I’m not suggesting that in 20 years Americans will do all their social networking on RenRen or shopping on Alibaba, but there are many, many high tech companies most people have never heard of, churning out profits and paying the taxes that support our society. The more talented, US-educated non-citizens we turn away after graduation, the harder it is for domestic high tech firms to form and hire.
And another thing to note: just because the rest of the world is getting wealthier doesn’t mean they’ll share our values. The biggest geopolitical fucky-wucky of the post-Cold War era was the assumption that Chinese people would demand more freedoms like we have in the West as their living standards approach ours.
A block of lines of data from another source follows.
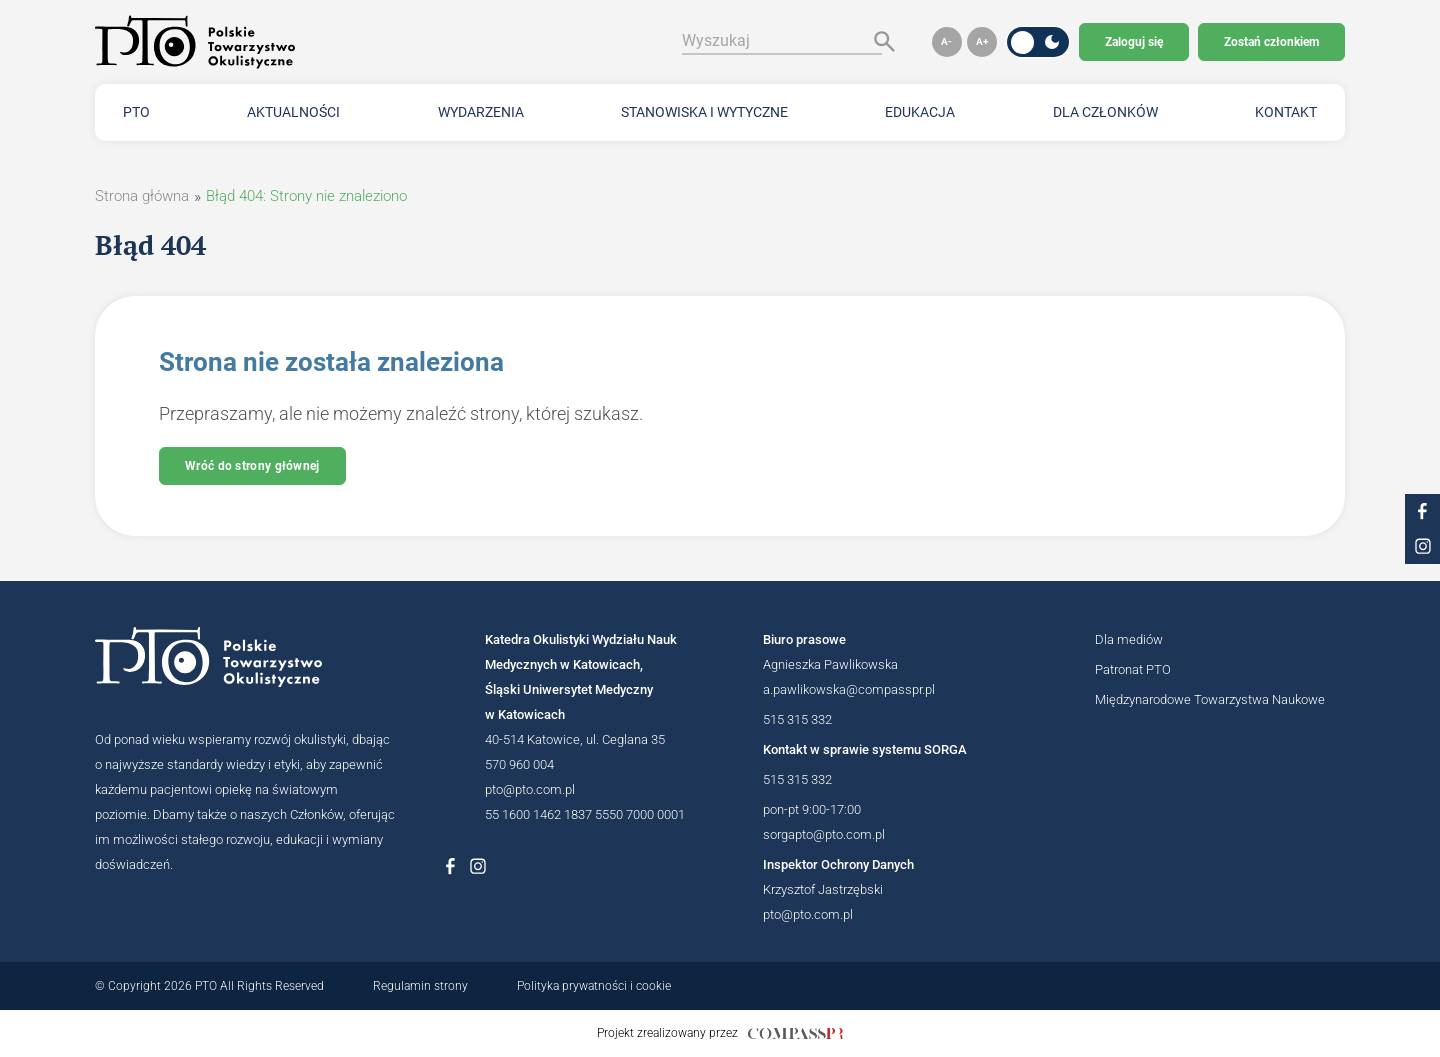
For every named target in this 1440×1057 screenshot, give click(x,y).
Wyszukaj (716, 40)
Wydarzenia (481, 112)
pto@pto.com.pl (530, 789)
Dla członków (1105, 112)
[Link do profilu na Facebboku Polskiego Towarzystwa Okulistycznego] (450, 866)
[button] (947, 42)
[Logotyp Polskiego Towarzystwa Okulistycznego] (245, 657)
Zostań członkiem (1271, 42)
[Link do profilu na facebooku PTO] (1422, 511)
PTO (136, 112)
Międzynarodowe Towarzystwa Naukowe (1210, 699)
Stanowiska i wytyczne (704, 112)
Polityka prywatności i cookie (594, 986)
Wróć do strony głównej (252, 466)
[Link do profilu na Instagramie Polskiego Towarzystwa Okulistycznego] (478, 866)
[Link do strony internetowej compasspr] (795, 1033)
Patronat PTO (1133, 669)
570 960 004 (519, 764)
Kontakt (1286, 112)
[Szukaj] (880, 41)
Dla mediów (1129, 639)
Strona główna (142, 196)
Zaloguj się (1134, 42)
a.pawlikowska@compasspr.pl (849, 689)
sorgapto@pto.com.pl (824, 834)
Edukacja (920, 112)
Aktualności (293, 112)
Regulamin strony (420, 986)
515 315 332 (797, 719)
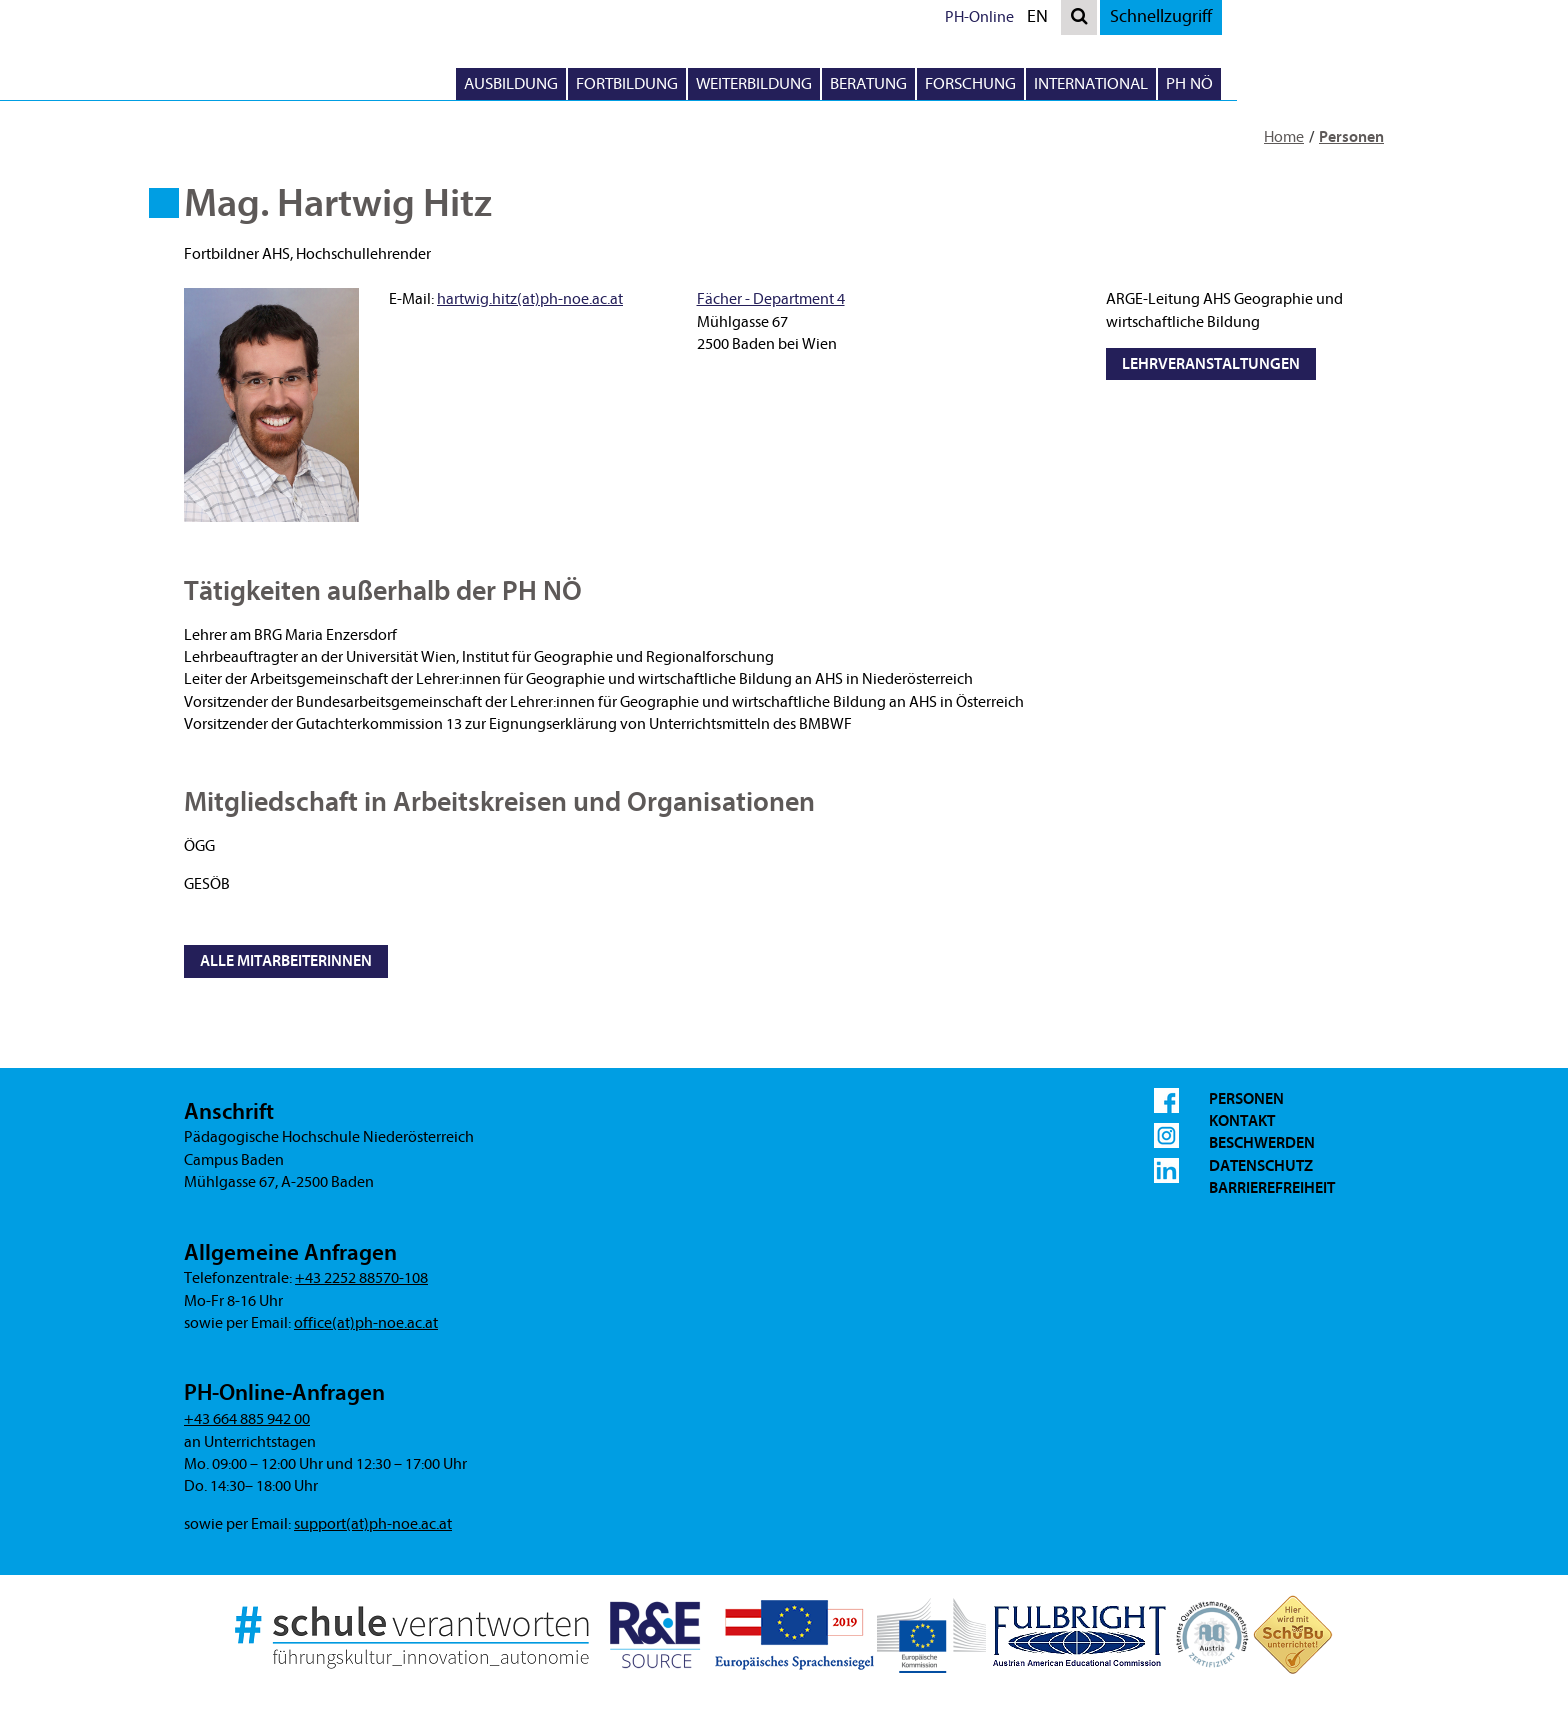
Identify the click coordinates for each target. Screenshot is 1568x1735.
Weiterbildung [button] (951, 83)
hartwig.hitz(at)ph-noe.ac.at (530, 299)
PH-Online (1176, 17)
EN (1239, 19)
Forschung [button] (1167, 83)
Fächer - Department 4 (771, 299)
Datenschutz (1261, 1166)
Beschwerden (1262, 1143)
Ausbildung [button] (708, 83)
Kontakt (1242, 1121)
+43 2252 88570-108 (361, 1278)
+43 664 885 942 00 (247, 1419)
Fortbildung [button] (824, 83)
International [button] (1288, 83)
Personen (1351, 137)
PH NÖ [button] (1386, 83)
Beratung (1065, 83)
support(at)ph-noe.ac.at (373, 1524)
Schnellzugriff (1358, 16)
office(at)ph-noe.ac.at (366, 1323)
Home (1284, 137)
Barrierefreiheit (1272, 1188)
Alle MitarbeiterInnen (286, 961)
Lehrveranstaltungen (1211, 364)
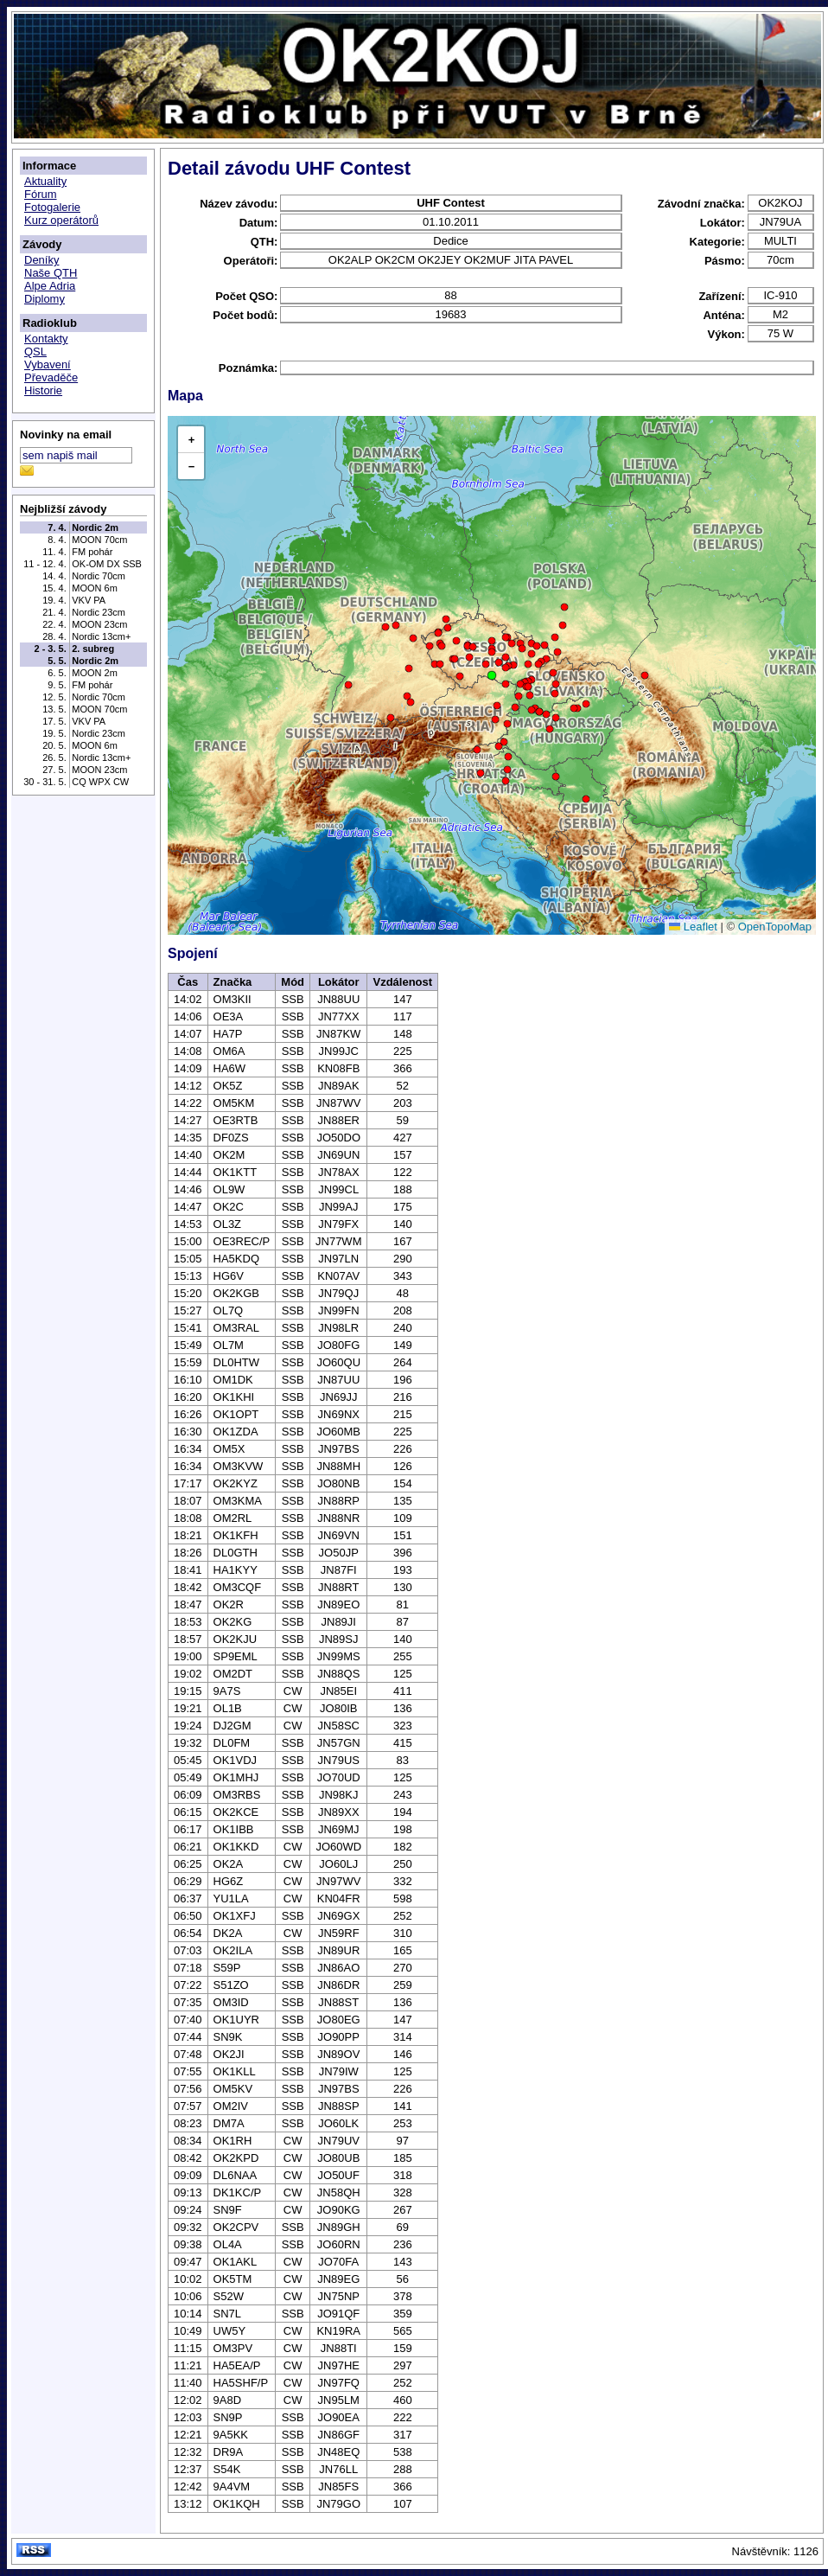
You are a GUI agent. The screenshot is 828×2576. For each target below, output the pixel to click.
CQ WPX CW (100, 782)
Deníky (41, 259)
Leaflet (693, 926)
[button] (492, 675)
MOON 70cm (99, 539)
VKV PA (88, 600)
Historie (43, 390)
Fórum (40, 194)
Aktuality (45, 181)
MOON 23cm (99, 624)
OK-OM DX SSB (107, 564)
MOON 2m (95, 673)
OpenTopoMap (775, 926)
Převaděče (51, 377)
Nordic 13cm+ (101, 636)
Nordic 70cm (98, 576)
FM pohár (92, 552)
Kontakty (46, 338)
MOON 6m (95, 588)
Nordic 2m (95, 527)
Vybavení (47, 364)
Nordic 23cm (98, 612)
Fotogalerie (52, 207)
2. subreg (93, 648)
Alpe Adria (49, 285)
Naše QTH (50, 272)
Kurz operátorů (61, 220)
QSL (35, 351)
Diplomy (44, 298)
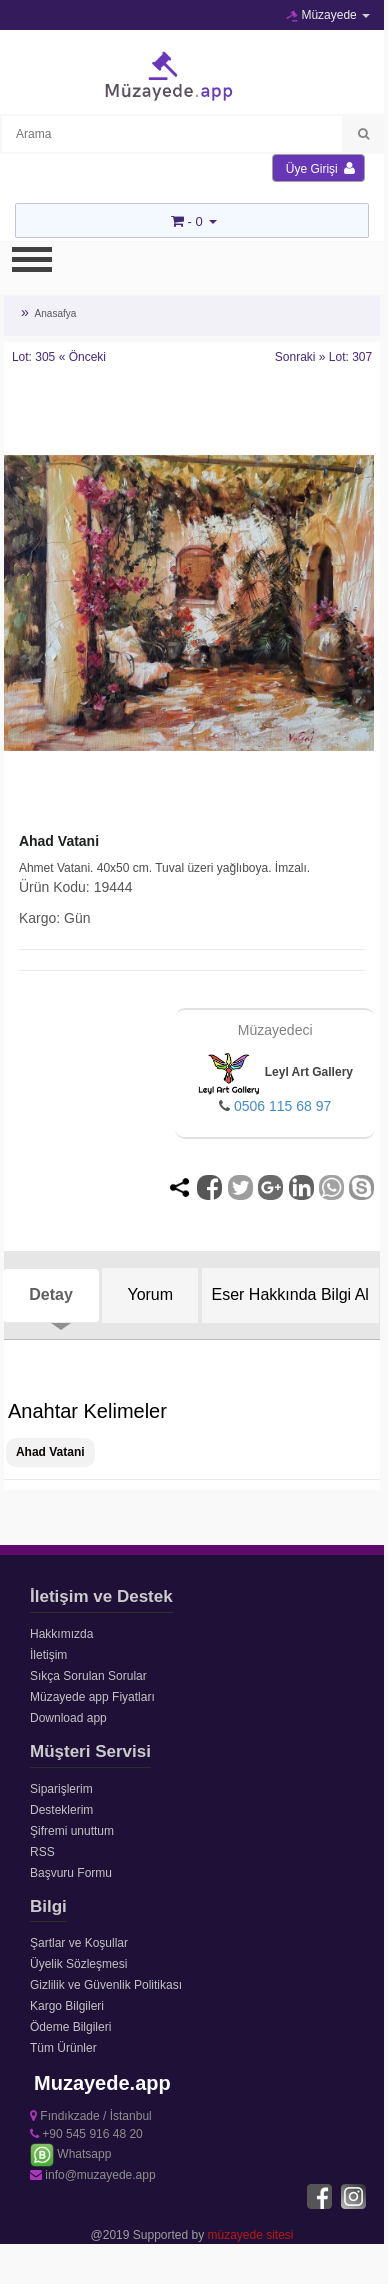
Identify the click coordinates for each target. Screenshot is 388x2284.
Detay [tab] (51, 1294)
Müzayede (328, 15)
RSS (42, 1852)
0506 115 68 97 (282, 1106)
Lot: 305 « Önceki (59, 357)
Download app (68, 1718)
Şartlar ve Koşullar (79, 1943)
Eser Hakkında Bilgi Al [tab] (290, 1294)
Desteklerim (61, 1810)
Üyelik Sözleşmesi (78, 1964)
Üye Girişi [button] (320, 168)
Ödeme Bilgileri (70, 2027)
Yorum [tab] (150, 1294)
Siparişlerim (61, 1789)
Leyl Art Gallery (275, 1072)
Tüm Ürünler (63, 2048)
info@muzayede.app (93, 2175)
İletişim (48, 1655)
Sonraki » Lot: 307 (323, 357)
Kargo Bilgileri (67, 2006)
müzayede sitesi (251, 2235)
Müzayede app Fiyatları (92, 1697)
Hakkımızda (61, 1634)
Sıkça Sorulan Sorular (88, 1676)
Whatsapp (70, 2154)
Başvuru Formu (71, 1873)
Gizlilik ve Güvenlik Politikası (106, 1985)
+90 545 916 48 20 (86, 2134)
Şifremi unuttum (72, 1831)
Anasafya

China owns A LOT of Hollywood. How many big budget films these days criticize China or make them the bad guys? I grew up watching films that stamped “Russian” and “villain” as inseparable qualities in my impressionable, young American mind - at least until 9/11 happened and the Russians and Arabs changed jerseys.
The economic development of China has been nothing short of a miracle for the hundreds of millions of poor farmers lifted out of extreme poverty, but at what cost to us?